The  Mystic Man's club was...shitty. One of those old school cabaret clubs  with a stage. The two women standing at the mic singing about him like  they were belting out a theme song were dressed in stupid yellow dresses  with ridiculous hip bongos on either side of their hoop skirts. I  looked at Artemis, who was taking in the dresses, and raised an eyebrow.  My best friend shrugged. "Alright, I feel better now." I chuckled at  her blunt admission and we turned back to watch the show unfold.

The  Mystic Man appeared. He was a massive holographic head, which seemed  derivative to me, but then this was the actual Emerald City so maybe it  was more of an homage. He spoke a bit, sounding like kind of an idiot,  and then came onstage. He was wearing a turban and sitting on a peacock  throne that would have been more than a little offensive on earth, but  that wasn't the first thing I noticed about him. I groaned. "Oh  fantastic. He's fucking high."

The  others looked at me, confused. They couldn't tell yet, but I could see  his aura. It was suffused with pure undiluted bliss in a way that  definitely wasn't natural. This guy was high as a kite right now, and  had almost no idea what was going on around him. I cursed. "Well great,  how the hell do we get home when out only ticket back is a drug addict.  This guy is going to be use..." I trailed off, seeing DG's eyes start to  tear up. "Shit. I'm sorry DG. " I panicked a bit, I'd never been great  with crying women and Zee was glaring at me. "Hey don't worry ok, we can  still help you find your mom. She had a way to send you to Smallville  so she must have a way back. That can be our next step."

It  was actually a decent lead since we had nothing else, but mostly I  wanted my girlfriend to stop glaring.

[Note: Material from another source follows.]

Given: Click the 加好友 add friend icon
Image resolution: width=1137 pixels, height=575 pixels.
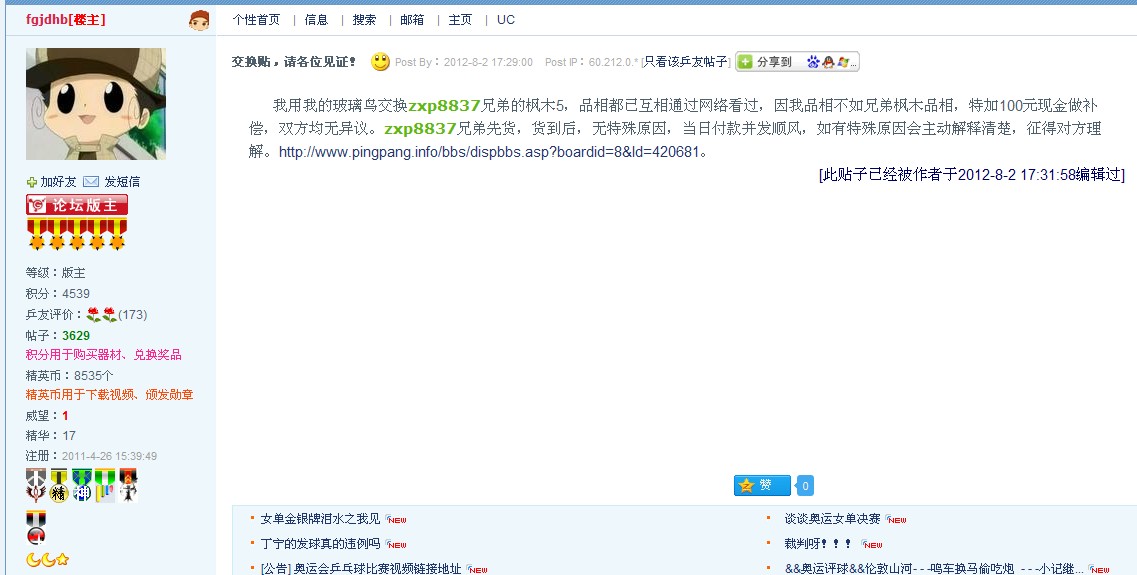Looking at the screenshot, I should pyautogui.click(x=32, y=182).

Zee had taken to DG pretty  quickly. The girl had this sort of naive optimism that made her  difficult to dislike, but more importantly, this story with her mom had  tugged at Zee's heartstrings. I knew my girlfriend wanted to reunite  mother and daughter because she could never have a reunion with her own  mom. She saw a kindred spirit in DG, one she could help, and she was  determined to be there for the older girl.

DG  seemed to perk up a bit at that, though I saw she still hadn't written  off the stoner old guy in the racist hat. However we were forced to  derail that heartwarming moment when I noticed a familiar aura out of  the corner of me eye. I turned to see literally dozens of longcoats  streaming in through the door. I grimaced. This was a huge problem,  mostly because we were in a building full of civilians which meant my  wail was a no go. I didn't have any other real wide ranging attacks so  my only real option would be to fight them one at a time.

The  others came to the same conclusion because I saw them all getting  ready, and neither Wally nor Zee said anything when I drew my King's  Sword of Haste from my spatial ring. These guys were scum. What they did  Cain proved that. No one here would regret me spilling their blood all  over this tacky red carpet. Zero stepped forward with a grin. "Well now,  looks like you can do more than just yell to get your way." He reached  into his shirt and pulled out an amulet. "Let's see if that big pig  sticker can help you when you have no magic." And with that the amulet  flashed.